*ACTION ITEM*: Copy each line of the data below in which the word "share" can be found.

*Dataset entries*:
┌────────
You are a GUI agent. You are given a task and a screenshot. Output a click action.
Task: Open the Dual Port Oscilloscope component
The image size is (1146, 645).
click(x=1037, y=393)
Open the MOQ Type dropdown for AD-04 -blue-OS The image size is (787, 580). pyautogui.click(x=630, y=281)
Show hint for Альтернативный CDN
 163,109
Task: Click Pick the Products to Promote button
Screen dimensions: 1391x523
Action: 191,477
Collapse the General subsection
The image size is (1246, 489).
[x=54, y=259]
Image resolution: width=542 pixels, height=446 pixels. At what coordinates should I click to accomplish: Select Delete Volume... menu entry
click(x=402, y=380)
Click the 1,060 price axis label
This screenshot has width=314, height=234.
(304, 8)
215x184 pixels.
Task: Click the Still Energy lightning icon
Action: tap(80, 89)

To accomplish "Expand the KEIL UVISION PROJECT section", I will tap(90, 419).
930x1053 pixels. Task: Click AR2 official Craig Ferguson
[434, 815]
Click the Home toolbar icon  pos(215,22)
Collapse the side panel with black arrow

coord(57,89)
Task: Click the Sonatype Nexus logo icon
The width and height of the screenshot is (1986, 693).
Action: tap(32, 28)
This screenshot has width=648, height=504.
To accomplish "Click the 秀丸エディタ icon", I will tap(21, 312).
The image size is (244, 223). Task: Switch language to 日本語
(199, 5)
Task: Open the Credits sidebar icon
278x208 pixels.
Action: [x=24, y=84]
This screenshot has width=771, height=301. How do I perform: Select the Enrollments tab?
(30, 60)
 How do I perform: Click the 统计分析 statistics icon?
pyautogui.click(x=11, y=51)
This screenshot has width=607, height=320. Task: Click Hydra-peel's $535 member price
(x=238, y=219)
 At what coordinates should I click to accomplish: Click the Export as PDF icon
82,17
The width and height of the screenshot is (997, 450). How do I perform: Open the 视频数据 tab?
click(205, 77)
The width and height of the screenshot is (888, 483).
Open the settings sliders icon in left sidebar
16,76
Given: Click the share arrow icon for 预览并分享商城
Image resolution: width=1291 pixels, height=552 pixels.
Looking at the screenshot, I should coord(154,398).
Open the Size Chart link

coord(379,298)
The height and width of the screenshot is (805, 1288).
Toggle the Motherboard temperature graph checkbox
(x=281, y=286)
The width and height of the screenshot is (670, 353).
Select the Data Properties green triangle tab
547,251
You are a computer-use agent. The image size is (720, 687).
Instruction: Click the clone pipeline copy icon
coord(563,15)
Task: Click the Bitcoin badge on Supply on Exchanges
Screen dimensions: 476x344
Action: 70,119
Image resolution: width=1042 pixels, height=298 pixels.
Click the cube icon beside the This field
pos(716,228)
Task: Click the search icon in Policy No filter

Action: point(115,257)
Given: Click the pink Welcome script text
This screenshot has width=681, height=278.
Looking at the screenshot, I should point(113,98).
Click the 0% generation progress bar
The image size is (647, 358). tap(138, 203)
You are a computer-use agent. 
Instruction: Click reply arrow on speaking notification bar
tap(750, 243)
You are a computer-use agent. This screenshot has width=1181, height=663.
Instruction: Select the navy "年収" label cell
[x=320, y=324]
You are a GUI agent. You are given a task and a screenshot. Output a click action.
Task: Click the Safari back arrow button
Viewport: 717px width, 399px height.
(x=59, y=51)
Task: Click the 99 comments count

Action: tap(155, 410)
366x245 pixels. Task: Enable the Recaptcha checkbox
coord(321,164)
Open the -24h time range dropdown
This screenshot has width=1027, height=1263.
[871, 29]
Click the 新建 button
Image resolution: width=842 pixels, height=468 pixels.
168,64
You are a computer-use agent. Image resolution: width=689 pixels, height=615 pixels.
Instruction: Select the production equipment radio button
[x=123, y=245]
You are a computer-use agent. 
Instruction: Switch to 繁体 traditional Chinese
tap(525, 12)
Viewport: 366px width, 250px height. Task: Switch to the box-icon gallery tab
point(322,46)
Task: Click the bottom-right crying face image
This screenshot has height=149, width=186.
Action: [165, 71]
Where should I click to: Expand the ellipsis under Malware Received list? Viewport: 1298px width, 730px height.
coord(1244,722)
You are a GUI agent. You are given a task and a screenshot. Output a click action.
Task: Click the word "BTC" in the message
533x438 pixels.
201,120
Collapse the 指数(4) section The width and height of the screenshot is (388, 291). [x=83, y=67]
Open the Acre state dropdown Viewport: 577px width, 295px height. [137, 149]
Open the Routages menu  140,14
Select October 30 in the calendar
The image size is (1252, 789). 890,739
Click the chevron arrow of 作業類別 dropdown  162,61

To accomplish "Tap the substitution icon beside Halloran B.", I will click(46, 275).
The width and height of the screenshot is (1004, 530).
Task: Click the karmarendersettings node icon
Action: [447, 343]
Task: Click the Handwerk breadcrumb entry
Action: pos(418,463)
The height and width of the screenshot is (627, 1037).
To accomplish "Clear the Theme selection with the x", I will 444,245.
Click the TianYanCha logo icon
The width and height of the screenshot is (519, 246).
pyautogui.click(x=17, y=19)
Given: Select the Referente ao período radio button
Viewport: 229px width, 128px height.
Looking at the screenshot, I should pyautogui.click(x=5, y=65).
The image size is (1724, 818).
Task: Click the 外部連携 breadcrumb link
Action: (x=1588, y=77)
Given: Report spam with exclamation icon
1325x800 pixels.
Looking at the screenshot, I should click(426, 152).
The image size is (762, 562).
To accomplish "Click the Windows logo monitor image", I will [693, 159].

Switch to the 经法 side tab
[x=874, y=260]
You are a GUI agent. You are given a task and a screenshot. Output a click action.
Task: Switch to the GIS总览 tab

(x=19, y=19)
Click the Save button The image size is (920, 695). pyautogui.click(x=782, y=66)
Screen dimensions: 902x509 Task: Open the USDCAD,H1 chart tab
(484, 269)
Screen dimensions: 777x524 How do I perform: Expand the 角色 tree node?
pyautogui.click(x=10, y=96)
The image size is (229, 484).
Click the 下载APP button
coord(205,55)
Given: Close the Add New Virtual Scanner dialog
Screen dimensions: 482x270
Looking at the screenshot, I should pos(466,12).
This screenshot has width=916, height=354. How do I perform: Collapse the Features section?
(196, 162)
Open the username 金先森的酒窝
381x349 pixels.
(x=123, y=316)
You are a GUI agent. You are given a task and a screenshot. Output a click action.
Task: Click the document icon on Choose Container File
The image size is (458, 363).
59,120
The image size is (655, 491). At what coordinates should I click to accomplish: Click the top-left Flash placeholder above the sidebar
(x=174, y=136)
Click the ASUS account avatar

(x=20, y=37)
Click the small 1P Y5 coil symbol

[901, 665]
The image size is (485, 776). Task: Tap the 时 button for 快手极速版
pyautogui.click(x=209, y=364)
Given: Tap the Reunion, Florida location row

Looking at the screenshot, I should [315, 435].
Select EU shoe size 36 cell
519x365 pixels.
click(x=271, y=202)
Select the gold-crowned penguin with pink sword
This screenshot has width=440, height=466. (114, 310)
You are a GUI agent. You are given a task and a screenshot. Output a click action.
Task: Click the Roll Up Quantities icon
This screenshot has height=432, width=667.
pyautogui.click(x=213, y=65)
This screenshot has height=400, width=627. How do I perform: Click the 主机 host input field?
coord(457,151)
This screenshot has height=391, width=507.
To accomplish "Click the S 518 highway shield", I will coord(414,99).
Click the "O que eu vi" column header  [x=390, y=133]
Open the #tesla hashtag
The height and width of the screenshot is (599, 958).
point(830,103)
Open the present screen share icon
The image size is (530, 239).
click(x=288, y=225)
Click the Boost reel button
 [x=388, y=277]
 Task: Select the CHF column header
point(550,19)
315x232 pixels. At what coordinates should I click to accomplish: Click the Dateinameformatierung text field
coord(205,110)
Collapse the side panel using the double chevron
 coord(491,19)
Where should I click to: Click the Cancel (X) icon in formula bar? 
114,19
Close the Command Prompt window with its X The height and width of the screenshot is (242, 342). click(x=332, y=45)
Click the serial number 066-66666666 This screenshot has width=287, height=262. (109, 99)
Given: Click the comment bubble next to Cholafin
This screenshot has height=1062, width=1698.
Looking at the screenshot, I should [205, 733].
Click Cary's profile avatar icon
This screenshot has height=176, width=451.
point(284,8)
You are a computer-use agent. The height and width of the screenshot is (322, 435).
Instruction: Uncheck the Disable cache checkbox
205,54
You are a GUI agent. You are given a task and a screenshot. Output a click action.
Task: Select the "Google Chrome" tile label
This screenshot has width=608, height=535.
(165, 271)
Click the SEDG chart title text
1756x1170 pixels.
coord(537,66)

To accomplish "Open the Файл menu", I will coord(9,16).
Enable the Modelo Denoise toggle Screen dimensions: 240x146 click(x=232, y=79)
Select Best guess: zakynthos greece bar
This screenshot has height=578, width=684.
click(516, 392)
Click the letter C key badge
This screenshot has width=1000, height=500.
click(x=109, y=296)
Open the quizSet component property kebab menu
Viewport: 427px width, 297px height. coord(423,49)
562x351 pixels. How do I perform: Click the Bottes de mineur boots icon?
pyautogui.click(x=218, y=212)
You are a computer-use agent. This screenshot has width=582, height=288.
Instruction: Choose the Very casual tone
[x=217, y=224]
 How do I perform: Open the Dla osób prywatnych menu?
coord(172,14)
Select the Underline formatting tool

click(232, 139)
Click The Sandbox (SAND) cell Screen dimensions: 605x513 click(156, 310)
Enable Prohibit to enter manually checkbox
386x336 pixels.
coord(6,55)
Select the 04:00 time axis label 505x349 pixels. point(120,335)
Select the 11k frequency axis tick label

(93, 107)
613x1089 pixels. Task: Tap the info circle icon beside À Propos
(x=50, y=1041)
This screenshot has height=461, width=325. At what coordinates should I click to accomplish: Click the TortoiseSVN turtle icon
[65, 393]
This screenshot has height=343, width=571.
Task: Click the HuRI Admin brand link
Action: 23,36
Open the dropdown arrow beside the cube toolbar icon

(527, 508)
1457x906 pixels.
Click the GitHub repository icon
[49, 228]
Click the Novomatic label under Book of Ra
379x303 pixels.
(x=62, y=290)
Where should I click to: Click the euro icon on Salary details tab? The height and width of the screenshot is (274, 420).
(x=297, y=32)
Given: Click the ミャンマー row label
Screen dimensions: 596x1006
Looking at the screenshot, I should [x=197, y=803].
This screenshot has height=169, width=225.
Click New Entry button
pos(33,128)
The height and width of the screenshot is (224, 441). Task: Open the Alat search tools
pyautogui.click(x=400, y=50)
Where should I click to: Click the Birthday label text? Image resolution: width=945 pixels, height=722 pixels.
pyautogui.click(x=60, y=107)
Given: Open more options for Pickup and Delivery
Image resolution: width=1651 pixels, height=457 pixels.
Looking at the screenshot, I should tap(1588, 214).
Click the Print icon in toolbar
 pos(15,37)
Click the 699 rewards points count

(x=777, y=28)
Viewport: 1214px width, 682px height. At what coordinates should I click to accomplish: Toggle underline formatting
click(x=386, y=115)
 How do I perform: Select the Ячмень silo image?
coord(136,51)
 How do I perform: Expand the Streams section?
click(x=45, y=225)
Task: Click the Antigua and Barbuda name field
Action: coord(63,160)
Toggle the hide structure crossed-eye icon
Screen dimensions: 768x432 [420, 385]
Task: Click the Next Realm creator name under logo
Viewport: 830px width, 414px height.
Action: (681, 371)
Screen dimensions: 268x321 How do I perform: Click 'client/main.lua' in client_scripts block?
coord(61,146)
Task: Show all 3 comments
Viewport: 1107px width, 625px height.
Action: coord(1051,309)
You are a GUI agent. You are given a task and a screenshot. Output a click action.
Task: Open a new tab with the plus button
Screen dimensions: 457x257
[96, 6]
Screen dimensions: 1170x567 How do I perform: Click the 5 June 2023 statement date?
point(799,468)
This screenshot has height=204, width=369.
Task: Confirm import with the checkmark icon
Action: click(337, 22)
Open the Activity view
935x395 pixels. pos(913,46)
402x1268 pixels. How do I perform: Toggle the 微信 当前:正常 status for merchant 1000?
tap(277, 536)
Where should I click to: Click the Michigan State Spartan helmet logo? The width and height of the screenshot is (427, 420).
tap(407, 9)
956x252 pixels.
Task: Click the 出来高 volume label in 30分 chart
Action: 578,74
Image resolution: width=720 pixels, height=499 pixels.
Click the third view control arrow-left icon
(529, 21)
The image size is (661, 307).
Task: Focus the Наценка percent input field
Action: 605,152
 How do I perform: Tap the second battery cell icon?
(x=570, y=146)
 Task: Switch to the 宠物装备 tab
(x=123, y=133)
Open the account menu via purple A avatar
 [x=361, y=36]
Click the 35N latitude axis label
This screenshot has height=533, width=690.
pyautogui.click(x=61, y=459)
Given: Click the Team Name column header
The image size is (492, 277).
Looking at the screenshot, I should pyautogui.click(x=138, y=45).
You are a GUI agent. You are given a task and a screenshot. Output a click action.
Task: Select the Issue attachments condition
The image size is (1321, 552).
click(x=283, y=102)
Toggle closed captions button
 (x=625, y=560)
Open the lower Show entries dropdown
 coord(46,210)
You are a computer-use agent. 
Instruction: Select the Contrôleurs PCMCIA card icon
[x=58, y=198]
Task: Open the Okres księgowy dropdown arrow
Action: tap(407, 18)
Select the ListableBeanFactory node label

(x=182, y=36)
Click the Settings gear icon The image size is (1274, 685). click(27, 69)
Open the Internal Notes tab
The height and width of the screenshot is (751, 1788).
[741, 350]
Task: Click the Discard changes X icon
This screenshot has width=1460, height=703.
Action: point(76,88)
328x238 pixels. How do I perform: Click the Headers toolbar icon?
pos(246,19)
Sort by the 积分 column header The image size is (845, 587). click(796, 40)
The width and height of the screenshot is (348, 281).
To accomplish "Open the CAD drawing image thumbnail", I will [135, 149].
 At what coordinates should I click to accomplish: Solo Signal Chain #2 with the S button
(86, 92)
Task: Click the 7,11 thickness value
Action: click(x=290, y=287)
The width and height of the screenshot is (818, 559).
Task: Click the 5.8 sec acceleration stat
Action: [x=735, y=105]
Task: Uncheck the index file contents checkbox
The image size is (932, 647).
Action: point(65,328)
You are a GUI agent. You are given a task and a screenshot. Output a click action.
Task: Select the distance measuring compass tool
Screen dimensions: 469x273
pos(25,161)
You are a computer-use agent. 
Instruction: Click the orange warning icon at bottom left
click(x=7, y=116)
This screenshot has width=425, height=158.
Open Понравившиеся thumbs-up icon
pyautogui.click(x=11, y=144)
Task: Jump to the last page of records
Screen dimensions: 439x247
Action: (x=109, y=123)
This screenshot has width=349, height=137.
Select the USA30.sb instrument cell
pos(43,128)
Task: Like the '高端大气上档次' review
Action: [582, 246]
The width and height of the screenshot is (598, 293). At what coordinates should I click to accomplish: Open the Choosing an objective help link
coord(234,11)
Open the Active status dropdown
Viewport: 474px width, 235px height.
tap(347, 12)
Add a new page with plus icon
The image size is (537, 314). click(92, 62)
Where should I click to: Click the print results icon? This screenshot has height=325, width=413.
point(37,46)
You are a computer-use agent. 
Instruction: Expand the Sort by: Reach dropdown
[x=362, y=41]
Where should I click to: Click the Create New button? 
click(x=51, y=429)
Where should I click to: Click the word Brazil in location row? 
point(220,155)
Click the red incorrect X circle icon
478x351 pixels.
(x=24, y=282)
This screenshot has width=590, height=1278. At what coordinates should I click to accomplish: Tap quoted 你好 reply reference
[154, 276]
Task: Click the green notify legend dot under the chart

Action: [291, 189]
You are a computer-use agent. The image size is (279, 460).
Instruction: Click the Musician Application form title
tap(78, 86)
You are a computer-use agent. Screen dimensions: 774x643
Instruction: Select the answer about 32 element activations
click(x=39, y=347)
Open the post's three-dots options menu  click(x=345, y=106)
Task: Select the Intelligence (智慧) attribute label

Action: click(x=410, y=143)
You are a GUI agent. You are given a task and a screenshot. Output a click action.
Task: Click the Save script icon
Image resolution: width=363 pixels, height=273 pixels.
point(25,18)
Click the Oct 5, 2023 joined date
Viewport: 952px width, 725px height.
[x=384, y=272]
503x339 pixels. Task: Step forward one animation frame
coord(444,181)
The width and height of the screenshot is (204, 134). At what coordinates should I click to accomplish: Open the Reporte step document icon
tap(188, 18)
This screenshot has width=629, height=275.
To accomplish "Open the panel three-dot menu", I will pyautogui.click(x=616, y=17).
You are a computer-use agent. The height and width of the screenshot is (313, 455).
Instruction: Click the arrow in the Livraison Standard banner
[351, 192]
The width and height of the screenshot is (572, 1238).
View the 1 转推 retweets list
└────────
*WRITTEN SOLUTION*:
Given: Click the share arrow icon for 预览并分享商城
Open the present screen share icon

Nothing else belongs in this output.